Begin Source passage

With that said, in today’s post we’re going to talk about…
How To 10x Your Video Search Process By Improving Your Learning System
My goal in this post is to help you quickly and easily find video clips in order to help you:
Become the recognized expert in your niche
Rise above the noise on the Internet
Build a library of video lessons you can monetize through a course or paid newsletter
To accomplish these goals, this post will provide you with missing mental models and step-by-step advice on how to apply them…
Tutorial: The Five Key Learning Strategies
SECTION SUMMARY
1. Extract experts, terms, and resources as you learn
2. Build an instant knowledge map of a field
3. Research what others in your field don’t or won’t
4. Research across fields to find hidden nuggets
5. Break things down to the micro-level to find hidden connections
Learning Strategy #1:
Extract experts, terms, and resources as you learn (free preview)
When most people learn a topic, they focus on applying it to their life. Therefore, they focus on extracting hacks, habits, strategies, and mental models they can use in order to accomplish a result.
When I do research, I do this too. But, I also go a level deeper.
As a thought leader, my goals are different than the average reader in a few ways. My goals are a few fold…
To find nuggets of wisdom I can curate and publish immediately
Construct my own ideas that I can publish into longform articles articles in the future
Capture everything I learn in my notes system so I can create content in the future that I couldn’t even fathom right now
My fundamentally, my goal is to learn about the author’s sources so I can curate and learn from those too.

End Source passage
Begin Collected data

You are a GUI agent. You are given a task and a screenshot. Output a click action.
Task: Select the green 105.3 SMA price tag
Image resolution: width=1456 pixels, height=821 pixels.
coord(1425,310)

End Collected data

### Work to complete
#1 Based on the post on learning strategies, does each statement agree with the text? Answer yes or no and quote the deciding words.
(a) The post presents five key learning strategies.
(b) Most people who learn a topic focus on applying it to their life.
(c) During research, the author does not extract hacks and habits.
#2 Answer these questions from the post on learning strategies.
(a) Through what two things can a library of video lessons be monetized?
(b) Which learning strategy is labeled as a free preview?
(c) According to the listed goals, what is to be captured in the notes system?
#3 Rewrite the passage of the post on learning strategies starting at "As a thought" and ending at "from those too.", swapping in "note archive" for "notes system".

### Exercise responses
#1
(a) Yes: "Tutorial: The Five Key Learning Strategies"
(b) Yes: "When most people learn a topic, they focus on applying it to their life."
(c) No: "When I do research, I do this too."

#2
(a) A course or a paid newsletter.
(b) Learning Strategy #1, "Extract experts, terms, and resources as you learn."
(c) Everything learned.

#3
As a thought leader, my goals are different than the average reader in a few ways. My goals are a few fold…
To find nuggets of wisdom I can curate and publish immediately
Construct my own ideas that I can publish into longform articles articles in the future
Capture everything I learn in my note archive so I can create content in the future that I couldn’t even fathom right now
My fundamentally, my goal is to learn about the author’s sources so I can curate and learn from those too.